* [Pixel coordinate grounding data]:
----

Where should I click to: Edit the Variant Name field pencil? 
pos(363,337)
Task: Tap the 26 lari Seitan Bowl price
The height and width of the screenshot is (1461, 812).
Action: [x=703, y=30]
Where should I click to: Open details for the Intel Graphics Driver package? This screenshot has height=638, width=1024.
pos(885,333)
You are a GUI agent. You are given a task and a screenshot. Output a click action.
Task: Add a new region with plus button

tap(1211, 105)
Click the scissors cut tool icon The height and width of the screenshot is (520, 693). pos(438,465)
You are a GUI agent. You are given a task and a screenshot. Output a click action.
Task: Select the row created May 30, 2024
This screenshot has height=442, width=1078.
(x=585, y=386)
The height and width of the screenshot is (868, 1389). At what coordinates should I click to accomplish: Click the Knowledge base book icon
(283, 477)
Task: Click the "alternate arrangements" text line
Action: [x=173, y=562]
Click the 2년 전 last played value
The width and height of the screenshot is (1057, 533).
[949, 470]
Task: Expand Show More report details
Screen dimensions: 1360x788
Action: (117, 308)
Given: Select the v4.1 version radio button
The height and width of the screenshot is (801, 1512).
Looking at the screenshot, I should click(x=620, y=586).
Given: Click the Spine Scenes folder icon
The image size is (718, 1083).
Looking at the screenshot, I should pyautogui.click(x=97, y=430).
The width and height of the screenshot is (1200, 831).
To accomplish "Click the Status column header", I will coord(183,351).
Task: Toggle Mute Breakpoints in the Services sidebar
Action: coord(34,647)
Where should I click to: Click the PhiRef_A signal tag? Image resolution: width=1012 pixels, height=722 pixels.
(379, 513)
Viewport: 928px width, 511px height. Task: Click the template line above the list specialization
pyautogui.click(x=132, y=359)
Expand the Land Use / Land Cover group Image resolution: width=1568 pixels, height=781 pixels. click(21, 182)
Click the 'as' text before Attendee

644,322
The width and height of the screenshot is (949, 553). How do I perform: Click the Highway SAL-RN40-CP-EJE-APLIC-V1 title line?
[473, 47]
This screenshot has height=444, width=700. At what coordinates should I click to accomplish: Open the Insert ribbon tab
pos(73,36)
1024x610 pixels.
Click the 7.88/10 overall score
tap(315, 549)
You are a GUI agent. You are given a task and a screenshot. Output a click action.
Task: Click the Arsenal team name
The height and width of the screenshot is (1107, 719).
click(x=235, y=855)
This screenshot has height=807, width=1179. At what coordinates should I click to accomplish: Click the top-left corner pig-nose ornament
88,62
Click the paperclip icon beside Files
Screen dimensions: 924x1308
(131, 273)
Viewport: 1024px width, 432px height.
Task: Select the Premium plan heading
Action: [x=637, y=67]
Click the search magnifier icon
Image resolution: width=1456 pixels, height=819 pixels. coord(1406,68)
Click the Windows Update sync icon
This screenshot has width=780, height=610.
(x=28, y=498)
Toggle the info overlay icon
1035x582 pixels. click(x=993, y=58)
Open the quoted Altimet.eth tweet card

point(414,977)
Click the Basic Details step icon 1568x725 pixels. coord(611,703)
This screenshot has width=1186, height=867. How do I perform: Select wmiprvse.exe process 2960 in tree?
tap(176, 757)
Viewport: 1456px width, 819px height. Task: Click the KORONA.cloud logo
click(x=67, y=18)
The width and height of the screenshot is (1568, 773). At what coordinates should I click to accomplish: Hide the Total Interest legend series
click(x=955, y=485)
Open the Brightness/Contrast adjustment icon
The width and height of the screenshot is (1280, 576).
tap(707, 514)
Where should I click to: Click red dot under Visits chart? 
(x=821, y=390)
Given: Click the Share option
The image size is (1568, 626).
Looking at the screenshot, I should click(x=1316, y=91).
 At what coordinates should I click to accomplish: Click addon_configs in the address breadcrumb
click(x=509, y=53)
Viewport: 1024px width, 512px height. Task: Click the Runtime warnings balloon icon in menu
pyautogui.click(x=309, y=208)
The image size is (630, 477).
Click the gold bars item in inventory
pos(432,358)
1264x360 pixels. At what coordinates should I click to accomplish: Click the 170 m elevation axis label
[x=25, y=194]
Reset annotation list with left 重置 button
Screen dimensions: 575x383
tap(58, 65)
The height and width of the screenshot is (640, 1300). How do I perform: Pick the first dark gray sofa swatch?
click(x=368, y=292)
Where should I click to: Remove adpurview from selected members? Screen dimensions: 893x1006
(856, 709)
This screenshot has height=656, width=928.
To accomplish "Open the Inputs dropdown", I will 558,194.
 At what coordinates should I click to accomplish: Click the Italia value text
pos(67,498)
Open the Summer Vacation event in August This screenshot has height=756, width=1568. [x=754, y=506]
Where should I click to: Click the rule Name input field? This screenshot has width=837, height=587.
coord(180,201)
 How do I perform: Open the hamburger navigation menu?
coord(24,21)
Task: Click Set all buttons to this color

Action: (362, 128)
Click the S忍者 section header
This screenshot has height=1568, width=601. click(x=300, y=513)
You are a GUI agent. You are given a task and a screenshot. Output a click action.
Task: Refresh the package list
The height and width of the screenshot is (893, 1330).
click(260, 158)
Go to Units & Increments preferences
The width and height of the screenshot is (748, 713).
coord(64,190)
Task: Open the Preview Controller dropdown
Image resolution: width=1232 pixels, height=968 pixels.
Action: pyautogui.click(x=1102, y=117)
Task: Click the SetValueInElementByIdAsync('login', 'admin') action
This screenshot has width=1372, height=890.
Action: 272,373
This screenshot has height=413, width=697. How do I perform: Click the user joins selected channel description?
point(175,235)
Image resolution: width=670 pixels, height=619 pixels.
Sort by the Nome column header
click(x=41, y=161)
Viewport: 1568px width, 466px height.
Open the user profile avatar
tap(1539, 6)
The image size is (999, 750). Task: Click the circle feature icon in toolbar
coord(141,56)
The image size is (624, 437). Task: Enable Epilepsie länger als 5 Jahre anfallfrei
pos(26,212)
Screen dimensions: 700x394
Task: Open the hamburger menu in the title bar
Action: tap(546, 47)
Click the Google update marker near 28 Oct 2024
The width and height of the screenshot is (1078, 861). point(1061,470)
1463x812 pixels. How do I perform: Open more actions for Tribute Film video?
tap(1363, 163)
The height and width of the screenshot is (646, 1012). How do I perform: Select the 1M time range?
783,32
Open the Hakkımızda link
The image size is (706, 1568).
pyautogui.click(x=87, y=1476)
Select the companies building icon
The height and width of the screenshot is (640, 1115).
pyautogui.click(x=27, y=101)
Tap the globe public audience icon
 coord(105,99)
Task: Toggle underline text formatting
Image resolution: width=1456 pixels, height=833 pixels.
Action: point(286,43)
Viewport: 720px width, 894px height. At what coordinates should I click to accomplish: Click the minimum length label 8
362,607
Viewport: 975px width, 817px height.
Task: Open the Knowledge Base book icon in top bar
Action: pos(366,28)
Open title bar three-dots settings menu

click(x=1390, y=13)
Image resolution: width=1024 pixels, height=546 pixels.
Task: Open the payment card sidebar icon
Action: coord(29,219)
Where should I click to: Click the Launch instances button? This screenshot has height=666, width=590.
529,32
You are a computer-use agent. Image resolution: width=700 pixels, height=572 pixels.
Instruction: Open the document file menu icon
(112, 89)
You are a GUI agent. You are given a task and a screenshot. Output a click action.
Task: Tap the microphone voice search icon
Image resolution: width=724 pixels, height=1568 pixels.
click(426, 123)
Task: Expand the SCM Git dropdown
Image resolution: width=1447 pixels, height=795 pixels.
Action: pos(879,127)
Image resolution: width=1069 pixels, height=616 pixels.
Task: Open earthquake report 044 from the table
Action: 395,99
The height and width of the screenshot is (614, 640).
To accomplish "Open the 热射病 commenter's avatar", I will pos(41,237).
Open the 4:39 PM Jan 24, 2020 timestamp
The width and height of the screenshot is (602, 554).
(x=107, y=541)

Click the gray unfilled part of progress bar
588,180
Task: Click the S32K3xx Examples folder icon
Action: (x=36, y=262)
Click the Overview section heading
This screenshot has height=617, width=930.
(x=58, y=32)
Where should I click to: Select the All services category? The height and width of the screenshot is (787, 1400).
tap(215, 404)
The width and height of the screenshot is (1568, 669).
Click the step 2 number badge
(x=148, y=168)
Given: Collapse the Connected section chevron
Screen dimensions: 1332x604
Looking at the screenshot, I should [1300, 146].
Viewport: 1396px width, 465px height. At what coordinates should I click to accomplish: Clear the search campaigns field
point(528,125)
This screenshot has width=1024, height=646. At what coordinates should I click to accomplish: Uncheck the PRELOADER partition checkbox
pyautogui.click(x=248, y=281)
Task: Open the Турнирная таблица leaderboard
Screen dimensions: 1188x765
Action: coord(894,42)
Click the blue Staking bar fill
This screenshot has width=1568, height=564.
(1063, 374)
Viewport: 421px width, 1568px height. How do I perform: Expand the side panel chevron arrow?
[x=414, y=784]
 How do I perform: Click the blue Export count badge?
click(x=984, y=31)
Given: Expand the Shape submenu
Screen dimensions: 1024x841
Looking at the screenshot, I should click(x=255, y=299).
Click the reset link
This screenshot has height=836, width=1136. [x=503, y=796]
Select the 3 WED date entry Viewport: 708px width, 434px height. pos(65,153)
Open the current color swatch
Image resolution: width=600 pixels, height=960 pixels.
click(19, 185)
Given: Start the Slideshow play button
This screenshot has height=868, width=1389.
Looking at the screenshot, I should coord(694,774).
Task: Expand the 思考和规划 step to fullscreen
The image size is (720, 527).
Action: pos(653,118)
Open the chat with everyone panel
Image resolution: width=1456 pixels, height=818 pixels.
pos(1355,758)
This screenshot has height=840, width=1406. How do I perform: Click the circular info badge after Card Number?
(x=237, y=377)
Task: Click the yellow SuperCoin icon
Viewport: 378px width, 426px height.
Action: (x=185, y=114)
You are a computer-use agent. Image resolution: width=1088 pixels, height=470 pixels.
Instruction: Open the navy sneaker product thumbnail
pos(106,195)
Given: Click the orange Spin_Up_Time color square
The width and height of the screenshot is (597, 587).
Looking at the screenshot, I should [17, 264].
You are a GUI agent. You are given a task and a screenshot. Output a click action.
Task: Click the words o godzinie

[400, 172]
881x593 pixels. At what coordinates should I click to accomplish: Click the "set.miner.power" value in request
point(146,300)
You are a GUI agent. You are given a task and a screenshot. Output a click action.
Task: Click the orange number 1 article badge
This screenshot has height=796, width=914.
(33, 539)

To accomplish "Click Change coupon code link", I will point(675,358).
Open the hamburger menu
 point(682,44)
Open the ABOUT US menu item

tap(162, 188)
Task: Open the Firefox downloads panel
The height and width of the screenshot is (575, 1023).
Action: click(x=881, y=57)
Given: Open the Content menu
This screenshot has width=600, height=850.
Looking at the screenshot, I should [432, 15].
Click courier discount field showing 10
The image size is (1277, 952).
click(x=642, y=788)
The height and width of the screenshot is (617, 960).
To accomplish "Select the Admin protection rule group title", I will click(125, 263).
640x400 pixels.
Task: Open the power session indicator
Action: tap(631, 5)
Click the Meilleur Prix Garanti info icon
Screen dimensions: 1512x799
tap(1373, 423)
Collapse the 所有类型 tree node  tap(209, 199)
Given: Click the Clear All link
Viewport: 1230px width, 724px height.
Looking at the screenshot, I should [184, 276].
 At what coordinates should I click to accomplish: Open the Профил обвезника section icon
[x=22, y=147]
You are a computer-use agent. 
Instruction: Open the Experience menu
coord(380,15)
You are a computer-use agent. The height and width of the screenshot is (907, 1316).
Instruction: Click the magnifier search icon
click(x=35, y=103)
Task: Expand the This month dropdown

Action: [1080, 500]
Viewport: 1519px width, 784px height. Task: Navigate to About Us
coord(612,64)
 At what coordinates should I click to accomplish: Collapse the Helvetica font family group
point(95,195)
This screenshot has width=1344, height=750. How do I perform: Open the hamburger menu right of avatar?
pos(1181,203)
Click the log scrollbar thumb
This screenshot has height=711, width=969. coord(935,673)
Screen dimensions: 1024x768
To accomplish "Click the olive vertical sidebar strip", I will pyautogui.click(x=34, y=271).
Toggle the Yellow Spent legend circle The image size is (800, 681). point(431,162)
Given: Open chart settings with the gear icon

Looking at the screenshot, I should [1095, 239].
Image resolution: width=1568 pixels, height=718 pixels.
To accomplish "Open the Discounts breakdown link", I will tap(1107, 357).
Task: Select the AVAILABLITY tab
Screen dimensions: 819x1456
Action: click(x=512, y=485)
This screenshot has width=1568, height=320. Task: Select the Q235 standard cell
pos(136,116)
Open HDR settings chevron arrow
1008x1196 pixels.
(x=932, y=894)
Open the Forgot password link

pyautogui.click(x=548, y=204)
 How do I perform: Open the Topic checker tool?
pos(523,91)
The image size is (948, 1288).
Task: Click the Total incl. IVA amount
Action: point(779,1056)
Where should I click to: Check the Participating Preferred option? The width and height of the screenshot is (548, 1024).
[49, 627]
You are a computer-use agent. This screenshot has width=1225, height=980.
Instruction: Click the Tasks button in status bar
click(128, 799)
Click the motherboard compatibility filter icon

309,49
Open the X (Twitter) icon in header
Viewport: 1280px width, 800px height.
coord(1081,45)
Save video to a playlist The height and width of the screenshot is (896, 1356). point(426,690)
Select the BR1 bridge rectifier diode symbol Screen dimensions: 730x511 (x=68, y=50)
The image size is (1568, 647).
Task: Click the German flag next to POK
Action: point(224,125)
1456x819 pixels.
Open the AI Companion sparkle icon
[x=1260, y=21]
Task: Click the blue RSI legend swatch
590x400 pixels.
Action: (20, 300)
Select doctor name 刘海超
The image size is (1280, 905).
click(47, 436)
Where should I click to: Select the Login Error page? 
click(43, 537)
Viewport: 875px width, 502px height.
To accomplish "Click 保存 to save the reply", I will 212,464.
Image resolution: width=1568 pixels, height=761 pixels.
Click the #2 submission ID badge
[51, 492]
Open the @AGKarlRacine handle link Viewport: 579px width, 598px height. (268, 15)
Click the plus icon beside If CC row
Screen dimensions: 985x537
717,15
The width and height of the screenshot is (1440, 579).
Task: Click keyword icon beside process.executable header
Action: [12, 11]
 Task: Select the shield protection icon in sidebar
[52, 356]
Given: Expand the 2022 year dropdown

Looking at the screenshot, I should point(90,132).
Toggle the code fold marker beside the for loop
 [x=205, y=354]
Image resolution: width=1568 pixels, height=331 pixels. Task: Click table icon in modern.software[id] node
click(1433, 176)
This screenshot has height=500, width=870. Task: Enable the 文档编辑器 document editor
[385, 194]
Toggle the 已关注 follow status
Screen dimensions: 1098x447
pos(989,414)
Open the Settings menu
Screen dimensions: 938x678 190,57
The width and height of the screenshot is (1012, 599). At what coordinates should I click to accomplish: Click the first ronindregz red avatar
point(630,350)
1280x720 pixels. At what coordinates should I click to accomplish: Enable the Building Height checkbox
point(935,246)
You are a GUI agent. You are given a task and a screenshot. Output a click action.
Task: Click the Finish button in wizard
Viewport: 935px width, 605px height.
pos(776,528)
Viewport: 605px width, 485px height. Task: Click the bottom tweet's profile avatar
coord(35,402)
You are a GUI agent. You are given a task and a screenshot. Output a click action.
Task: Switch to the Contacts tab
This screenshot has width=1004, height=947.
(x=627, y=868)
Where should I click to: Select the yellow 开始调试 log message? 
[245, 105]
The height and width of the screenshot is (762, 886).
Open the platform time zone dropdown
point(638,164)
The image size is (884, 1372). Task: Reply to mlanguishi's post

----

* [TO DO]: In the records above, find every line that contains the word "orange" and copy it.

* [WRITTEN ANSWER]:
Given: Click the orange Spin_Up_Time color square
Task: Click the orange number 1 article badge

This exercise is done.